As you know, I’ve been struggling with a sprained ankle for a better part of a month. From what I’ve learned, sprains are more temperamental than a low blood sugared 2 year-old.
When I dashed out for a quick 4 miles last Thursday I got home pain-free but when I went to put on my dress shoes for a meeting, I realized all was not well. Getting the shoes on looked a little something like this:
Channeling Cinderella’s step sisters, my feet wouldn’t squish into any shoes but one pair of gladiator sandals which I had to wear unzipped and keep my ankle compressed to keep them on. My ankle was totally swollen, as was my uber ego after pulling off a 40+ training cycle the week before pain free and finally picking up speed only to have this happen after 4 pithy miles.
In the last two weeks I have also learned that my iron counts are low, like really low. I did a little reading about endurance athletes and anemia. I found this gem of a blog where this woman promises to make pathology fun. That’s like telling kids that shots won’t hurt. It’s a lie. But the article was informative.
I’m not a big meat eater and being well over halfway through a marathon training cycle and literally feeling the symptoms of the anemia…my body’s telling me something. Chillax (wo)man!
So chillax I will.
What does this mean?
Bye bye CIM it was fun half training for you.
I’ve realized it’s time to readjust my goals and it’s looking like CIM just has to go….which is a decision I am not super happy about.
My New Goals
1: Ankle Rehab. It’s time to teach Amanda Bynes a lesson and check into rehab. Again. Get this ankle rehabbed slowly and surely. The ankle rehab stuff is easy – go low and slow and ease back in hoping not to tweak it again. I also need to expect that it will be tweaky for a few months. Sprains are like that. Just because I get a good week or two in, doesn’t mean that it’s miraculously healed and I can just crank it up.

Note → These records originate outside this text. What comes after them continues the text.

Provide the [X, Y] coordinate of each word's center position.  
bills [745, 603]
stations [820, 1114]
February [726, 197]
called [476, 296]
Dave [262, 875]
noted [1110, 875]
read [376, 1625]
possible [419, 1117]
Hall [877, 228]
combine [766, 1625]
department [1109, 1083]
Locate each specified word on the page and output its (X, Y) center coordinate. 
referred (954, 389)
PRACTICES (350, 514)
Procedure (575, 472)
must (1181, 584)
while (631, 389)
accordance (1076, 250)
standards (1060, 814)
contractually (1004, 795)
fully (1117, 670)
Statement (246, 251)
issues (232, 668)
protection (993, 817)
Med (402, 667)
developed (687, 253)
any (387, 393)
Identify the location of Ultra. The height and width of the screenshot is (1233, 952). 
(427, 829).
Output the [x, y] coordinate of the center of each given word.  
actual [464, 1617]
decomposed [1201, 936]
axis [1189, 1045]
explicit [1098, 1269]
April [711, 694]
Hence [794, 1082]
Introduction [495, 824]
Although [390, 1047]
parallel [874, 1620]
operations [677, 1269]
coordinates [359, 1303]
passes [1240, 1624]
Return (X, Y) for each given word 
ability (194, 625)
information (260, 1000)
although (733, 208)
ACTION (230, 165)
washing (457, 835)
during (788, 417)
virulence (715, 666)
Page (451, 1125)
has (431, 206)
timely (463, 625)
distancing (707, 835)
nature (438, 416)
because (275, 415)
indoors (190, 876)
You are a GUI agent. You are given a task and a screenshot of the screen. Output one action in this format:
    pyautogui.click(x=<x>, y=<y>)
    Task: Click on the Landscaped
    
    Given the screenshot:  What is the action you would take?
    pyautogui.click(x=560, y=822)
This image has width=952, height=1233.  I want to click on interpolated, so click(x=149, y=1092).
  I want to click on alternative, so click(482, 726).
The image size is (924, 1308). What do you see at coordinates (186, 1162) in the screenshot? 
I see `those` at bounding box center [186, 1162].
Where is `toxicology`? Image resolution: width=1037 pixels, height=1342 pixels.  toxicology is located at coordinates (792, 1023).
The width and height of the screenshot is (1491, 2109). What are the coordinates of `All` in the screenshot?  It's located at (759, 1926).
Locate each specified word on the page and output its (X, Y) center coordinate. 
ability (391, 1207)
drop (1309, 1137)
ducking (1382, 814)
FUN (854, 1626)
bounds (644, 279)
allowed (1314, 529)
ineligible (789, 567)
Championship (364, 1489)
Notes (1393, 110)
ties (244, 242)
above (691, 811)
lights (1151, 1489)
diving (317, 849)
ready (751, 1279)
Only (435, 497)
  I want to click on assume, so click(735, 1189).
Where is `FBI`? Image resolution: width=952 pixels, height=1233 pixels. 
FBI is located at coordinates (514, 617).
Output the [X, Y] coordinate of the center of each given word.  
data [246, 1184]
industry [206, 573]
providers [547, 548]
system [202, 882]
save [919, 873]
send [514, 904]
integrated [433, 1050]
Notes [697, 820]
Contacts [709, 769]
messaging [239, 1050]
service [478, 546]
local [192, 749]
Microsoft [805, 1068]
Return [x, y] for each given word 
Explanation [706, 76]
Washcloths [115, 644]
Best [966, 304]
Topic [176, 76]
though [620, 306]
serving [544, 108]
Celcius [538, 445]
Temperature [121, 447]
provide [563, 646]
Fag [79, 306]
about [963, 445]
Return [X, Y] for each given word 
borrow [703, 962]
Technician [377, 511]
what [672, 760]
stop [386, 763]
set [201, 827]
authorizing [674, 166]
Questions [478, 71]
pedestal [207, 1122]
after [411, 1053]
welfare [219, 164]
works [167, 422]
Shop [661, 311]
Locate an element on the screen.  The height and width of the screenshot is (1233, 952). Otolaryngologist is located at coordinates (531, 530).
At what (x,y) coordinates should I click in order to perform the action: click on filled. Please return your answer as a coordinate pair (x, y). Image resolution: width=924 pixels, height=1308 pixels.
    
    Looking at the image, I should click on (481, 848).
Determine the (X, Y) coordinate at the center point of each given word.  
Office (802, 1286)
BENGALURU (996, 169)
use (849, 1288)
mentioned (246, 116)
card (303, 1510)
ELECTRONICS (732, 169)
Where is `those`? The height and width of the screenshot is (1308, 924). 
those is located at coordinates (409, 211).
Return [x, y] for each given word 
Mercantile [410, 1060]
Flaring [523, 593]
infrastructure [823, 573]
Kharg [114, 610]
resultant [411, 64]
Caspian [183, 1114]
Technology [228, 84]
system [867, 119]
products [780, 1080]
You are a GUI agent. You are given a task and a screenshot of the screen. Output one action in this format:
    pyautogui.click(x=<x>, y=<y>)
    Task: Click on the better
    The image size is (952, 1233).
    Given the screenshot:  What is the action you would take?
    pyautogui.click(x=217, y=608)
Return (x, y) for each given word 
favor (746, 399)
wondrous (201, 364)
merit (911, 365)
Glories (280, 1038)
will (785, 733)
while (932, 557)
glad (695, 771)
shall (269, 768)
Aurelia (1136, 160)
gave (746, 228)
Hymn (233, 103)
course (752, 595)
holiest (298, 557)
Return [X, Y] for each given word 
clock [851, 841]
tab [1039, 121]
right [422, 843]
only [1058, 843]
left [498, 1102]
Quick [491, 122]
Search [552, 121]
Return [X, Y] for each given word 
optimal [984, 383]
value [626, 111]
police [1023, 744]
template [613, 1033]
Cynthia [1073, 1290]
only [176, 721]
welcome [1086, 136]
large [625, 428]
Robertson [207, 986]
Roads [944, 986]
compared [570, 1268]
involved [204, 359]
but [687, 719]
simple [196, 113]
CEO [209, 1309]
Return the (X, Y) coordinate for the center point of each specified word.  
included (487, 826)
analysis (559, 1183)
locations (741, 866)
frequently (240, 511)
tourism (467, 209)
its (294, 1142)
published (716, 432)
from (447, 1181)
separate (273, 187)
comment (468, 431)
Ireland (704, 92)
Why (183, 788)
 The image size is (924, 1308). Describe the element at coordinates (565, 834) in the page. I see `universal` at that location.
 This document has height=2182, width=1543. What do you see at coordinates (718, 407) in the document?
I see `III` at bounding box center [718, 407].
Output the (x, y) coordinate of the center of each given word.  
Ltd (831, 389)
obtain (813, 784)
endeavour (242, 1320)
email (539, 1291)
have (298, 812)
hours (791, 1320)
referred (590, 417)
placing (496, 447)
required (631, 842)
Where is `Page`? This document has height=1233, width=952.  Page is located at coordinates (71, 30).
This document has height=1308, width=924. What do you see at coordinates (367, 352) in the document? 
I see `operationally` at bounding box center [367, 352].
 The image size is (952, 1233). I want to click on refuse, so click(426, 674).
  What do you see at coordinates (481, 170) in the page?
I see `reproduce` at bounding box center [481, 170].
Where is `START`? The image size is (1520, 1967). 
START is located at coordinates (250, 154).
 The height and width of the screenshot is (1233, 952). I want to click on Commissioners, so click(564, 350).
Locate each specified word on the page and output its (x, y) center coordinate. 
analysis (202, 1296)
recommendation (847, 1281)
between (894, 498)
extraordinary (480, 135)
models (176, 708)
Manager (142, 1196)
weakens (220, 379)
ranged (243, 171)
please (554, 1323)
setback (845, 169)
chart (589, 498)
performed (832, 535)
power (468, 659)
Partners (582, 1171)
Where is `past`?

2: Pump Some Iron: I need to learn more about iron, iron reserves, etc. My iron counts were like one point away from full blown anemia and I was symptomatic so it’s time to get this schtuff under control.
Unlike my carnivorous sons, I’m not a huge meat eater. I do eat some meat, but not very much. It turns out this might be much of the problem. According to the American Red Cross, your body absorbs 20-30% of the iron found in meat products and 2-10% of the iron found in foods.
Caveat: You can live a vegetarian long-distance runner lifestyle and have plenty of iron…I’m just saying something’s off for me right now and my diet might just be playing a factor in it.
I eat a pretty balanced diet with lots of iron sources (spinach, broccoli, sweet potatoes, peas, green beans and more beans than my digestive system likes), and I also eat a lot of high Vitamin C foods (which I learned aids in iron absorption!). But it seems, that I’m not getting enough of what my body needs.
Perhaps it’s the running, or it could just be me (I’ve always been on the low to very low side of my iron counts) – either way, it’s time to take some supplements and start really focusing on how much iron I am really taking in.
So game on. Time to get moving [or not] but you get what I mean.
Any of you struggle with anemia?
Give me your best iron-laden (veg or meat I don’t care right now) recipe.